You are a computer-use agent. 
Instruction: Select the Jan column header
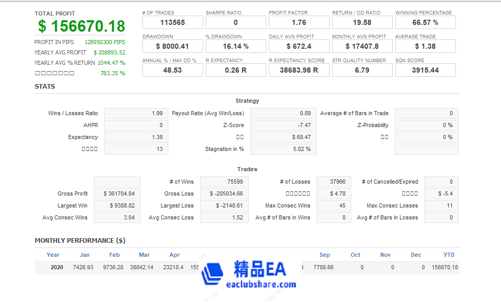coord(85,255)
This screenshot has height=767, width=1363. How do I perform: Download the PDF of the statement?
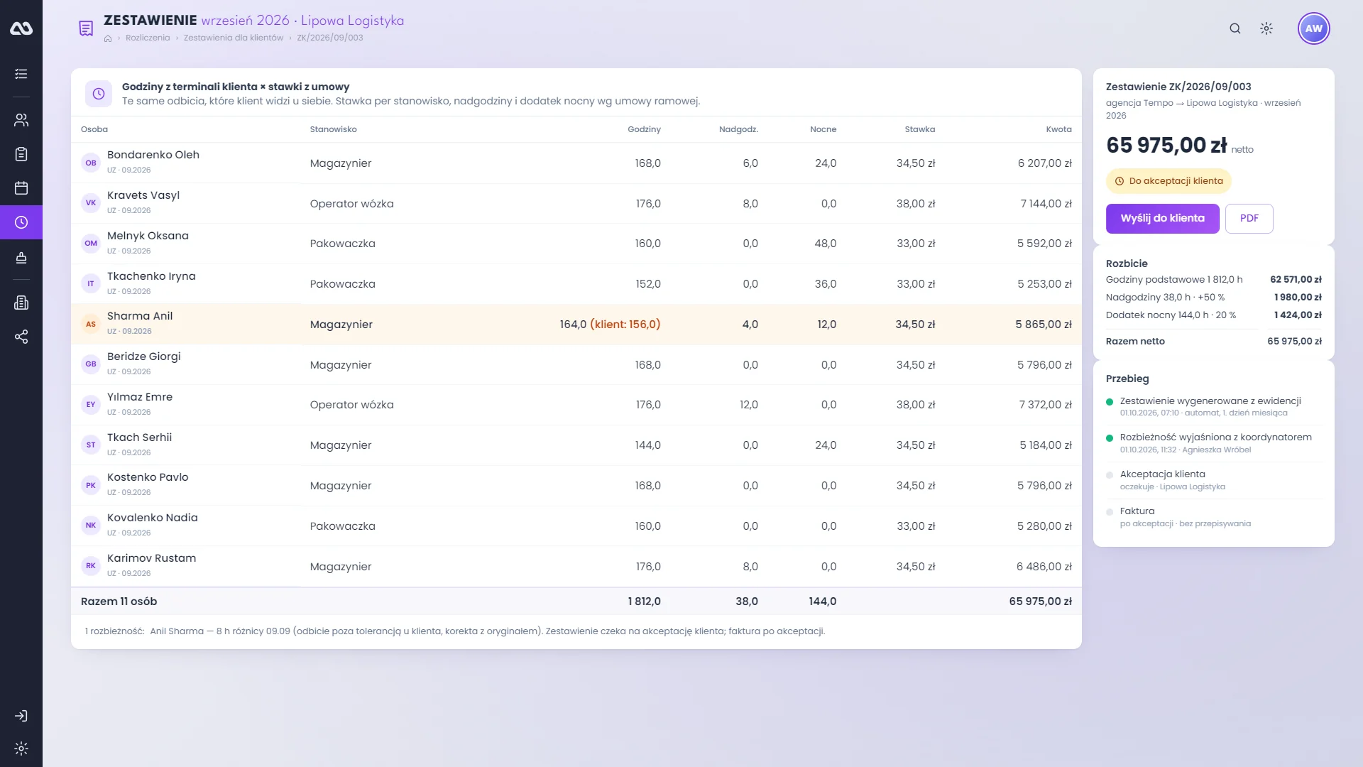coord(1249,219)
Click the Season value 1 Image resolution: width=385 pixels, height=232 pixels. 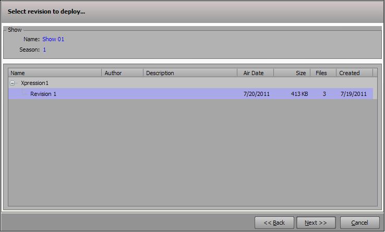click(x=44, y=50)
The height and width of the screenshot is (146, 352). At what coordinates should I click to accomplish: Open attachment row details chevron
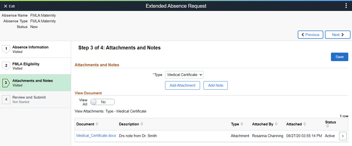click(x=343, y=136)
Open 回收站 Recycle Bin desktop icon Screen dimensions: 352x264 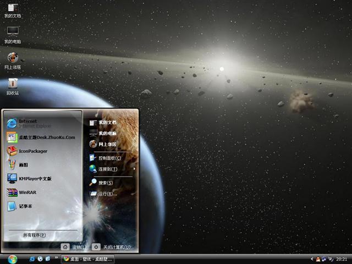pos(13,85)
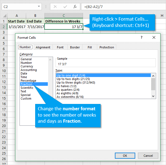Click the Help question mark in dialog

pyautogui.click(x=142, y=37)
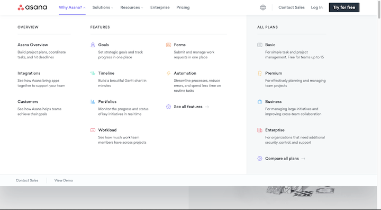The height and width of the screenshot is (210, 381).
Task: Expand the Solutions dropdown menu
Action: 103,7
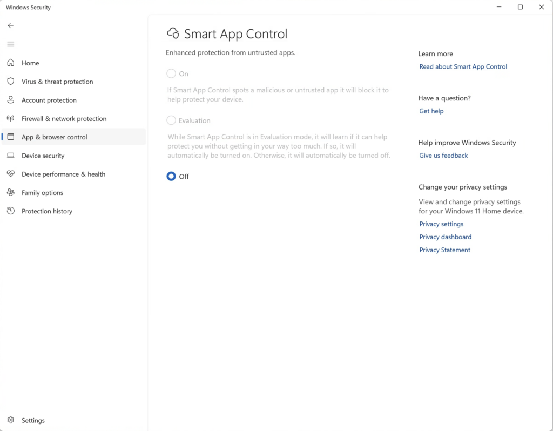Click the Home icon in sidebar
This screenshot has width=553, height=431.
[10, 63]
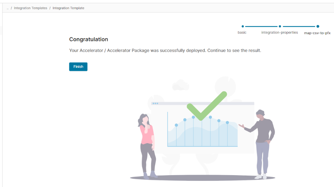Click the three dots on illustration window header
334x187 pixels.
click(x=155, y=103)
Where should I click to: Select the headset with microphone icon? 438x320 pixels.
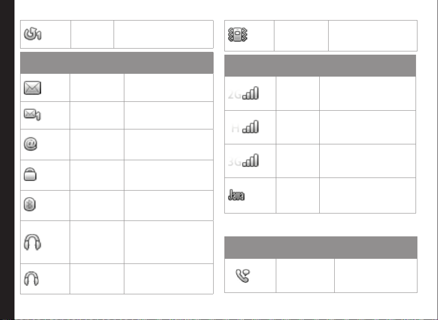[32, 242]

### What you will do
Copy the records from the line containing "Where should I" through the end of the records, keeping every line exactly the same. Leave the pictures out of your copy.

### Answer to the problem
Where should I click to: Select the headset with microphone icon? 438x320 pixels.
[32, 242]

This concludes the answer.